Tuesday, March 24, 2015

Destiny's Child

If attention was what Ted Cruz was after, he is getting it in bucket loads after announcing his candidacy for President before a mandatory filled auditorium at Jerry Falwell's Liberty University. That's right, students faced fines if they didn't attend.  Others pitched up in T-shirts proudly proclaiming that they "Stand with Rand."

Unfazed, Ted delivered a sanctimonious speech, telling of his origins, which Donald Trump questions; promoting small business, replete with a "Kenyan girl" coming to America (Obama's niece maybe?); telling us that "American Exceptionalism" is all about that "Shining City on a Hill" that St. Ronnie so often evoked; giving us a brief history lesson Tea Party style; lambasting "Obamacare" and the IRS while defending Hobby Lobby (thunderous applause); telling us what a great guy Benjamin Netanyahu is; and that if he was President it would be America first at the UN.  You can read the full transcript here.

We all knew it was coming.  Ted has been running for President ever since he swept Texas to become its Senator in Congress in 2012. Since then, he has regaled us with tales from Dr. Seuss to keep filibusters going into the wee hours of the morning, long past children's bed times.  New York GOP Rep. Peter King lambasts Ted Cruz for trying to shutdown government, considering him nothing more than a "carnival barker."

Cruz is getting hit from all quarters.  A veritable human punching bag, and he seems to be loving it.  Battered and bruised, he presents himself as Rocky overcoming insurmountable odds to get a shot at the title.  Obama is Apollo Creed, all flash no substance.  It's just unfortunate Obama is retiring before facing him in the political ring, but no matter Ted can still use Obama as his foil as virtually every other Republican would-be contender is doing.

2016 will still be about Obama because Obama will still be in the White House.  Dr. Ben Carson even opined that Obama might call off elections all together and declare himself "El Comandante," if anarchy were to break out.  In addition to Lost, Carson seems to be watching too much The Walking Dead.
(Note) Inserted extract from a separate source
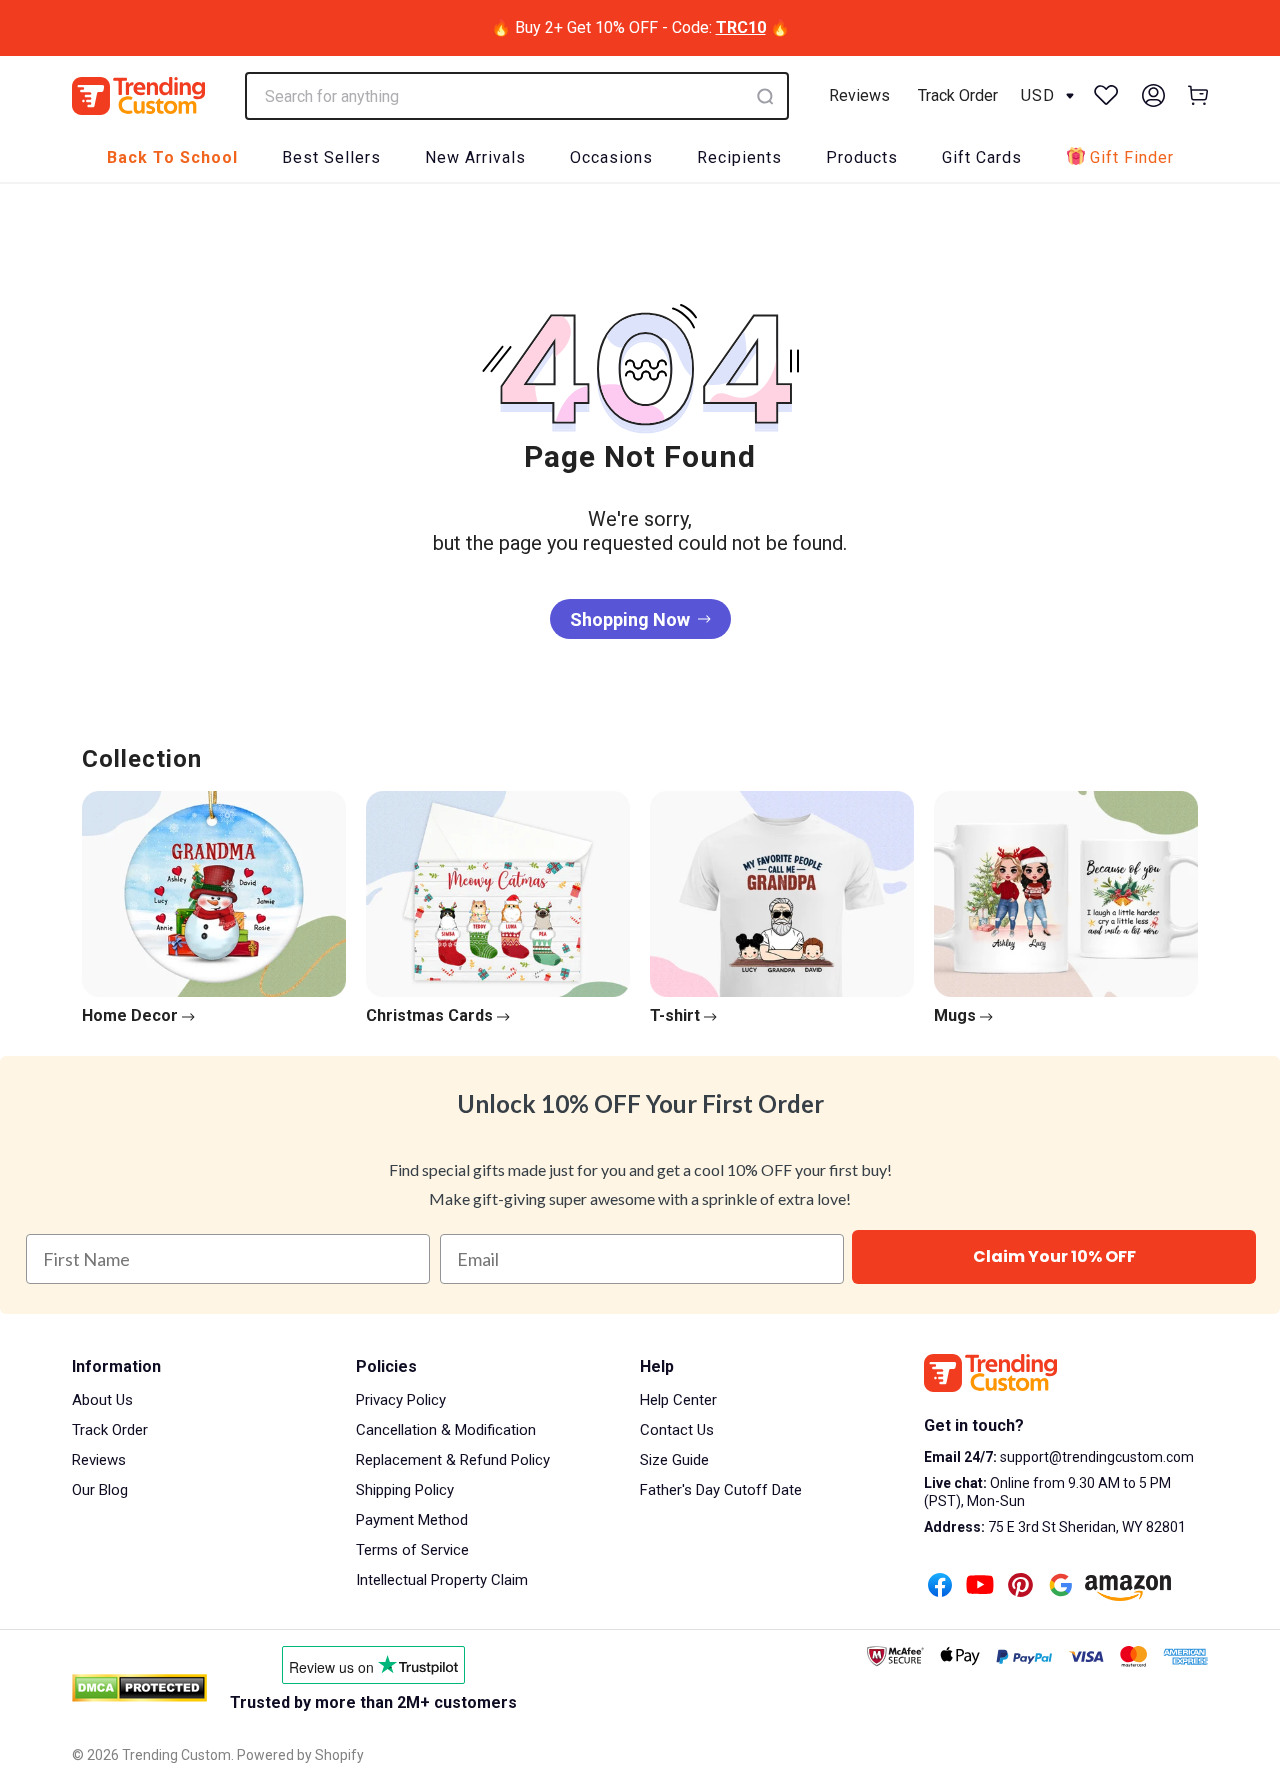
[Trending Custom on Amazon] (1128, 1590)
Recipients (739, 157)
You get the feeling that these candidates live in a world of television, not much unlike the town of Pleasantville.  The reality we know doesn't even enter their heads.  It's understandable given that Americans prefer fictional presidents, even Kevin Spacey's notoriously duplicitous Frank Underwood, to Obama.

You can run as a "fictional" President in the primaries, but what happens if you are lucky enough to assume office?  All presidents have faced this conundrum.  As low as Obama's approval ratings are, they are still far higher than were Bush's or even Clinton's approval ratings in their last two years of office.   We recently had Monica Lewinsky remind us of Bill's notorious affair, which led to his impeachment by the US House.  Americans seem to prefer fantasies to reality, even when everyday events are made into a "reality show," as is the case with network news today.

Ted plays on those fantasies.  He is a populist candidate in the mold of Lonesome Rhodes from the movie Face in the Crowd.  He seems to have even shaped the same smirk that Andy Griffith gave his loathsome character.  The amazing thing about Ted is that he can go totally unplugged and his base of supporters still loves him. Like Rhodes, you will never forget Ted's face either.  Guys like Scott Walker, Rand Paul, Marco Rubio and Rick Santorum are all interchangeable.  Ted stands out in the crowd.  Love him or hate him, you won't be able to shake that image of him.

Most likely he will tear the Republican Party apart, assuming he stays in the race.  It may be nothing more than a cheap ploy, like the filibuster he pulled at the end of 2013 to stall the joint Congressional appropriations bill.  Ted might not see his time as now, but rather is using this election to put his name out for consideration in the future.  After all, he is a young man, only 44.  He will still be as lively in 2020 or 2024.  This is a good way to project a sense of national support and drop out before any actual votes are counted.

Ted may say the most outlandish things but he is not stupid.  He knows that all the condemnation he is receiving won't affect his base of support, because the harsh criticism is coming from the sources the Tea Party loathes.  Ted will always play his base, knowing that his supporters will keep him a Texas Senator as long as he wants to be, biding his time not much unlike Martin Sheen's character in The Dead Zone, who oddly enough became President in The West Wing.  We can only hope Ted doesn't have this in mind for the country.


  1. Cruz’s appeal is strictly far right. He’ll milk that for what’s there and maybe become a cult hero to a core following. That’s where he tops out.

    Seldom have I seen a new Presidential hopeful make his debut laden with so much ideological baggage. If Cruz was in earnest about becoming President, he wouldn’t have placed such an insurmountable distance between himself and the middle voters he needs to reach for a realistic chance to win. Either his cherished goal is to be the invincible mighty voice of righteous wrath or he’s not the anointed savior he dreams he is.

    He kind of reminds me of Joe McCarthy.


  2. I think he is mostly interested in making himself a "national brand," and being a force within the party to shape policy (whatever that is). Or, maybe he just came in to stir the pot. I don't imagine he actually thinks he can win.